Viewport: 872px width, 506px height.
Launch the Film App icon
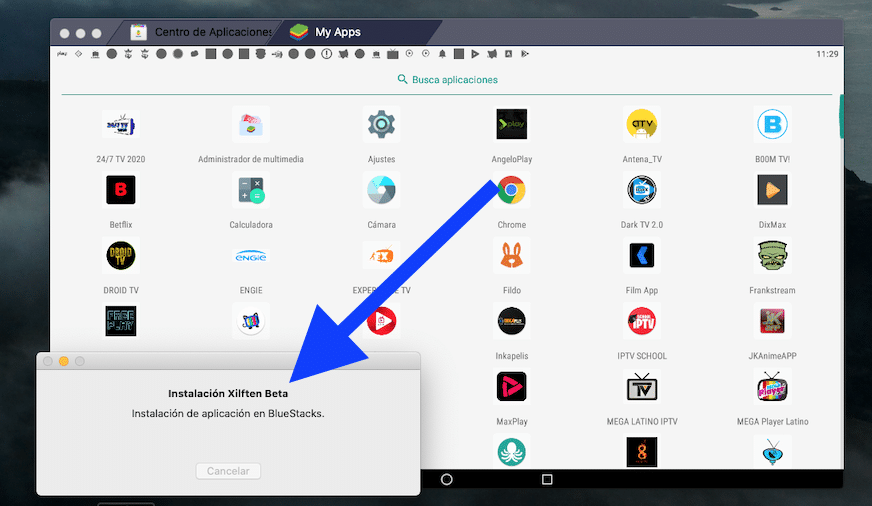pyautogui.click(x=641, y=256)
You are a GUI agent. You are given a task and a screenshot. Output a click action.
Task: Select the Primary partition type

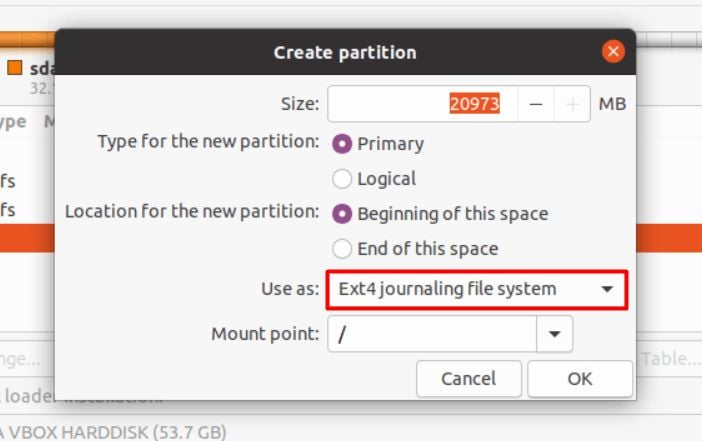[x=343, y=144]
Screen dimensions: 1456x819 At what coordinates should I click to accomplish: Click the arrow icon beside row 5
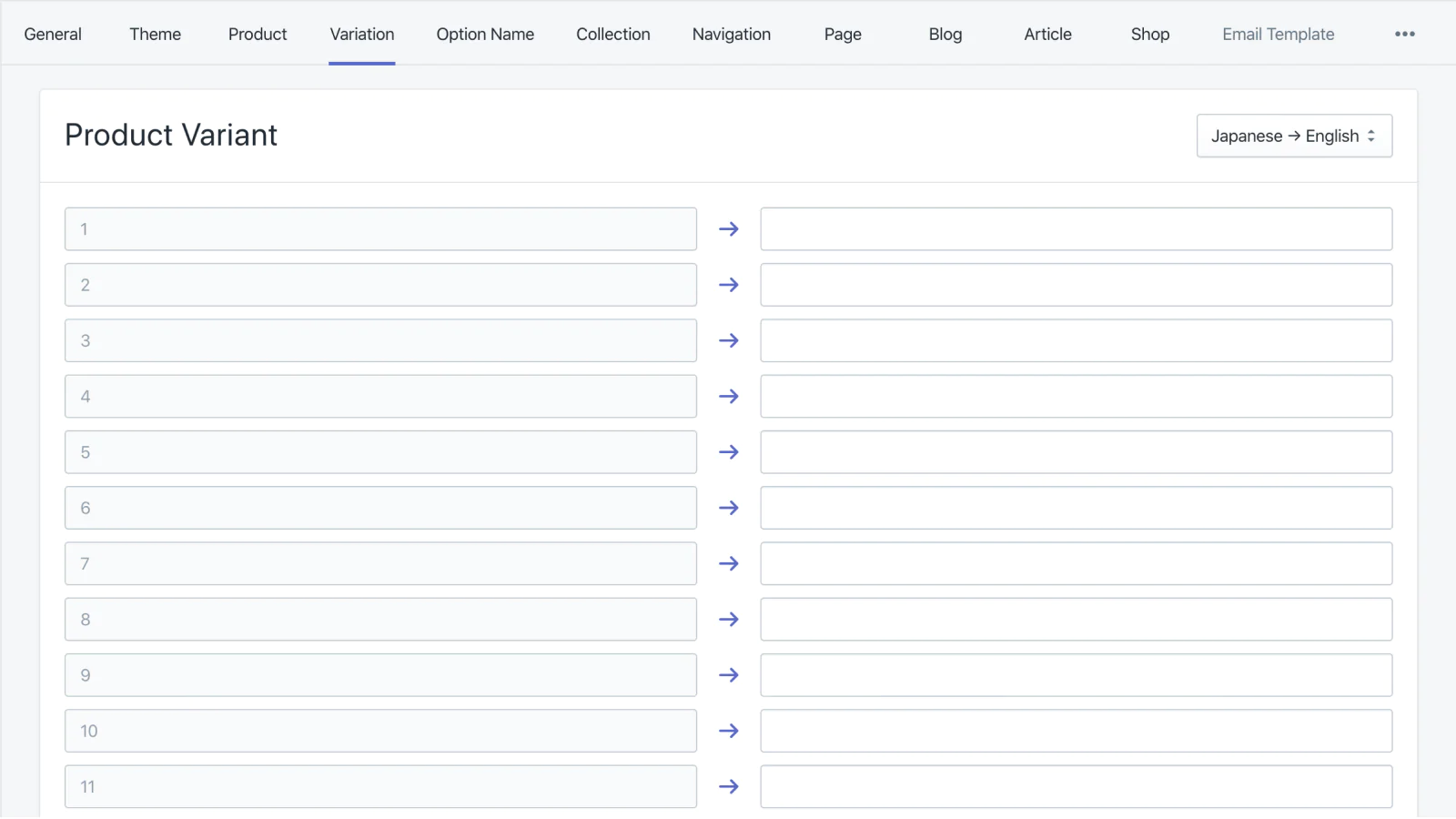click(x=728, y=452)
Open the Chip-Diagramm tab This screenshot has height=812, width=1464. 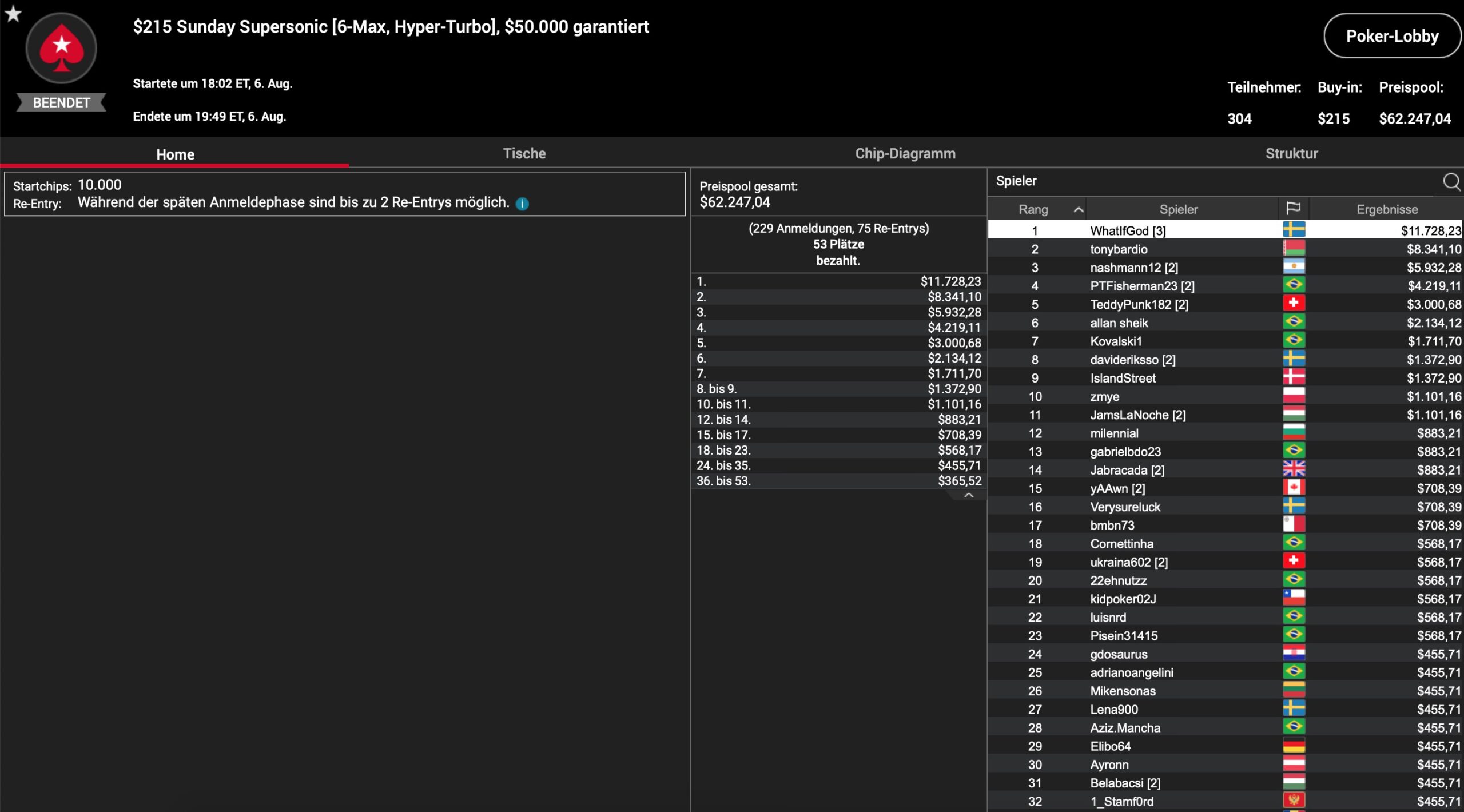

========================================

Shift every x and y coordinate in the data above by adding 20, then write out all of the data again with the shifted values, every line included. Leave the pictures out.

Viewport: 872px width, 506px height.
Launch the Film App icon
pyautogui.click(x=661, y=276)
You are a GUI agent. You are given a task and a screenshot. Output a click action.
Task: Select the Primary partition type

[x=363, y=164]
Screen dimensions: 1456x819 At what coordinates should I click to accomplish: Click the arrow icon beside row 5
click(x=748, y=472)
Open the Chip-Diagramm tab This screenshot has height=812, width=1464. 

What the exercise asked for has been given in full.